Swap every "Identify the location of" for "Determine the position of" throughout the records below and write them out again, changing nothing else.

>> start Input rows

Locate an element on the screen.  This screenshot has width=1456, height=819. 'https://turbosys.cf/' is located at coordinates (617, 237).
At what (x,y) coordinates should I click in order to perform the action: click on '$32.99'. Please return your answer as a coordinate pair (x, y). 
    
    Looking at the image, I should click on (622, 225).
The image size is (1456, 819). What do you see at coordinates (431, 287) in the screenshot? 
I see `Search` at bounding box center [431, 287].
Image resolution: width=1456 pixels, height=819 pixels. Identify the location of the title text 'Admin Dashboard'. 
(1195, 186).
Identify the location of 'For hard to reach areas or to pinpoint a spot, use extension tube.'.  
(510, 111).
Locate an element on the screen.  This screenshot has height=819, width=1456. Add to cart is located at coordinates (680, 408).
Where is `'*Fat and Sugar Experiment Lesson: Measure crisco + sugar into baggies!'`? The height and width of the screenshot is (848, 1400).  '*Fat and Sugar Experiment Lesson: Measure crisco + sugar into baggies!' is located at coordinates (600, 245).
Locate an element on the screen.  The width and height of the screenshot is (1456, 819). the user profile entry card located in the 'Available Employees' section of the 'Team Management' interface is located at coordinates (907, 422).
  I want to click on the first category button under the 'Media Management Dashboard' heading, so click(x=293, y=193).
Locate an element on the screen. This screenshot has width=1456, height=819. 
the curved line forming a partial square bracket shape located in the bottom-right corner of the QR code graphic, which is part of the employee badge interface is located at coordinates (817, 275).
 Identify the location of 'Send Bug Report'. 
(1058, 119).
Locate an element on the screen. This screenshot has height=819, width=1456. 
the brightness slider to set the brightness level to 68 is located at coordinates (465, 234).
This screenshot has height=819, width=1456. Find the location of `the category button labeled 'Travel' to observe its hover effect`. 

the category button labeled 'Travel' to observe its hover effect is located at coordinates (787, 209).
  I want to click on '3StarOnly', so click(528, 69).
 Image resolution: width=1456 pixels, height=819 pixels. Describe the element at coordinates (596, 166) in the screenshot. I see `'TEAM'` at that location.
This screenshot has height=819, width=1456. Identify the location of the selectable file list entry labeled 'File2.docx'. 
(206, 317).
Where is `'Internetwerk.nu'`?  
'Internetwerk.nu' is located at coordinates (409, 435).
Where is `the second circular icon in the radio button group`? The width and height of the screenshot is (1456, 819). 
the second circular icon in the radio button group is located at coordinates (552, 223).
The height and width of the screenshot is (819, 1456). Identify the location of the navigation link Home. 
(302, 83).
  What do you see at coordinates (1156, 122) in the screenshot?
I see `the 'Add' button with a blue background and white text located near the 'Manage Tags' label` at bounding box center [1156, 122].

>> end Input rows

- **Result of this exercise**
Locate an element on the screen.  This screenshot has width=1456, height=819. 'https://turbosys.cf/' is located at coordinates (617, 237).
At what (x,y) coordinates should I click in order to perform the action: click on '$32.99'. Please return your answer as a coordinate pair (x, y). 
    
    Looking at the image, I should click on (622, 225).
The image size is (1456, 819). What do you see at coordinates (431, 287) in the screenshot? 
I see `Search` at bounding box center [431, 287].
Image resolution: width=1456 pixels, height=819 pixels. Determine the position of the title text 'Admin Dashboard'. 
(1195, 186).
Determine the position of 'For hard to reach areas or to pinpoint a spot, use extension tube.'.  
(510, 111).
Locate an element on the screen.  This screenshot has height=819, width=1456. Add to cart is located at coordinates (680, 408).
Where is `'*Fat and Sugar Experiment Lesson: Measure crisco + sugar into baggies!'`? The height and width of the screenshot is (848, 1400).  '*Fat and Sugar Experiment Lesson: Measure crisco + sugar into baggies!' is located at coordinates (600, 245).
Locate an element on the screen.  The width and height of the screenshot is (1456, 819). the user profile entry card located in the 'Available Employees' section of the 'Team Management' interface is located at coordinates (907, 422).
  I want to click on the first category button under the 'Media Management Dashboard' heading, so click(x=293, y=193).
Locate an element on the screen. This screenshot has width=1456, height=819. 
the curved line forming a partial square bracket shape located in the bottom-right corner of the QR code graphic, which is part of the employee badge interface is located at coordinates (817, 275).
 Determine the position of 'Send Bug Report'. 
(1058, 119).
Locate an element on the screen. This screenshot has height=819, width=1456. 
the brightness slider to set the brightness level to 68 is located at coordinates (465, 234).
This screenshot has height=819, width=1456. Find the location of `the category button labeled 'Travel' to observe its hover effect`. 

the category button labeled 'Travel' to observe its hover effect is located at coordinates (787, 209).
  I want to click on '3StarOnly', so click(528, 69).
 Image resolution: width=1456 pixels, height=819 pixels. Describe the element at coordinates (596, 166) in the screenshot. I see `'TEAM'` at that location.
This screenshot has height=819, width=1456. Determine the position of the selectable file list entry labeled 'File2.docx'. 
(206, 317).
Where is `'Internetwerk.nu'`?  
'Internetwerk.nu' is located at coordinates (409, 435).
Where is `the second circular icon in the radio button group`? The width and height of the screenshot is (1456, 819). 
the second circular icon in the radio button group is located at coordinates (552, 223).
The height and width of the screenshot is (819, 1456). Determine the position of the navigation link Home. 
(302, 83).
  What do you see at coordinates (1156, 122) in the screenshot?
I see `the 'Add' button with a blue background and white text located near the 'Manage Tags' label` at bounding box center [1156, 122].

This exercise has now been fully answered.